The way I left lab was very circuitous and not something I planned. It was passive, not active. I was assigned as the technical lead on a major program for our group, and in addition to the lab work, I started organizing our weekly meetings. I also became the person who wrote the technical updates, made update slides in Powerpoint when our manager needed them, and putting together our project reviews. I made sure the team stayed on task, kept to our timeline, and maintained good communication with the product development part of our company. If this is sounding less and less like a techie position and more like Project Management, you are spot on. The best part was that I was unwittingly evolving into a Project Manager. A part of myself that I never knew existed had emerged.

After our team finished that project, I started looking around for something new to do and went back into lab. That lasted all of three months until my technical manager asked me to initiate a new platform. A platform consists of several inter-related products, so by saying yes to the request, I knew that I would be unofficially stepping out of my technical role and into a full time Project Management position. The caveat, however, is that the part of the company I was in rated the employees on technical accomplishments. There was no Project Management career path, only technical or supervisory. I believe in bringing my genuine, true, and honest self to every situation, however, so I began managing our platform. The best part was helping advance the careers of the scientists on my team and watching the project progress.

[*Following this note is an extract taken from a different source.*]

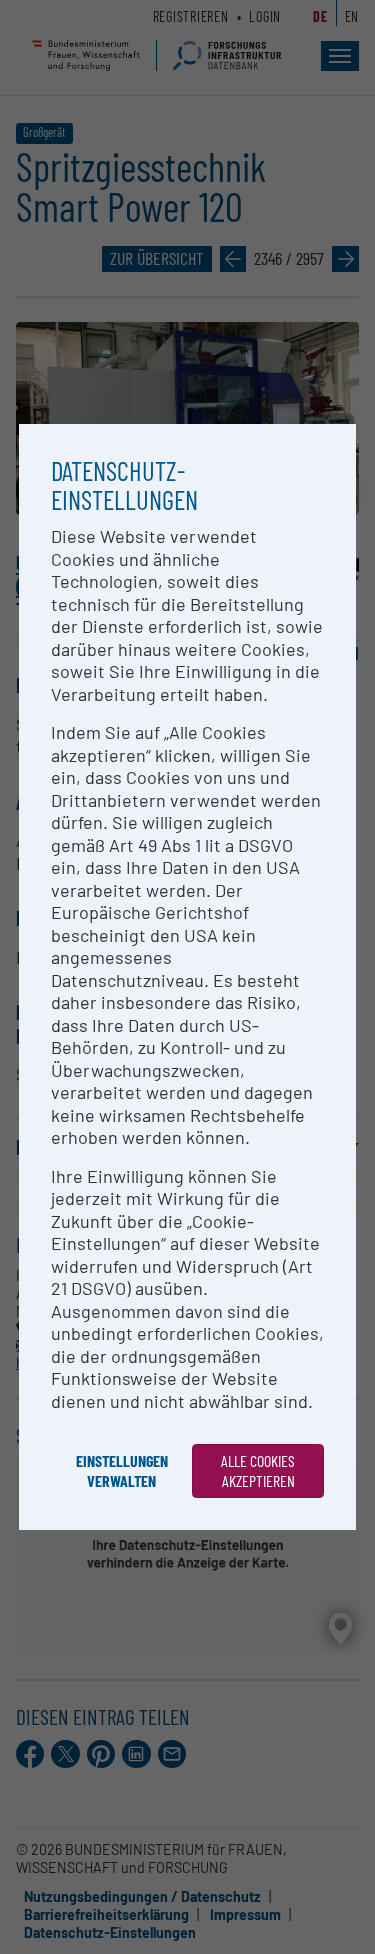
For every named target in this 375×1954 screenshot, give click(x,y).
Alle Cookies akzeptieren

It all paid off because I was offered the job I have now for two reasons:

  • First, I have an excellent track record as a Project Manager, previously unrecognized as it may have been. My teams function well together. We communicate at all levels, from our summer interns up to our most important stakeholders. I figure out what my assigned scientists excel at and help them succeed in their own careers. The projects I manage stay organized, on schedule, and we deliver sound technologies that are able to be commercialized. I also do not fear conflict and try to use it to strengthen our team instead of letting it tear us apart.
  • Second, I am a risk taker. I do not always do what everyone else does, and often I go on my own way, about my own business, and keep time to my own music. This is not hostile, rebellious, or disrespectful on my part. It is simply part of who I am. I started performing a Project Management function because that is where I was able to offer the most support to my team. I have gone against the grain like this multiple times in my career, often in small ways. Sometimes it is noticed, and sometimes it is not. Sometimes it pays off, and sometimes it does not. When taking a risk works in your favor, however, the results can be significantly life changing.

Now after over half a decade of Project Management under my belt, I am considering yet another transition into Technical Management. After being at my company for only two years, my supervisor at the time strongly encouraging me to go into Technical Management. I did not actively pursue that career path at the time because it felt like a forced fit. I wanted more time to be in the laboratory running experiments and figuring out where I fit in and what I wanted to do with my career. Now, years later, the opportunity for Technical Management has been offered to me again, and this time I am strongly considering taking it. The position is not something I sought out. It came to me because I have a strong network of coworkers throughout the company. Networking is a critical component of career success in any organization, and it isn’t always the quantity of people you know. Sometimes a few excellent connections is all it takes.

My fourteen-year-old left with a big smile on her face and shining eyes after we walked up from my building’s cafeteria through some of the labs on my floor. She saw her future unfolding before her, knowing that she had a lot of work and dedication to do to reach her goals. This is where all of the best parts of all of the bits and pieces of my career add up to one Big Beautiful Best Of Everything – watching a fledgling scientist dip her toes in the water and wonder what lies on the other side of the shore.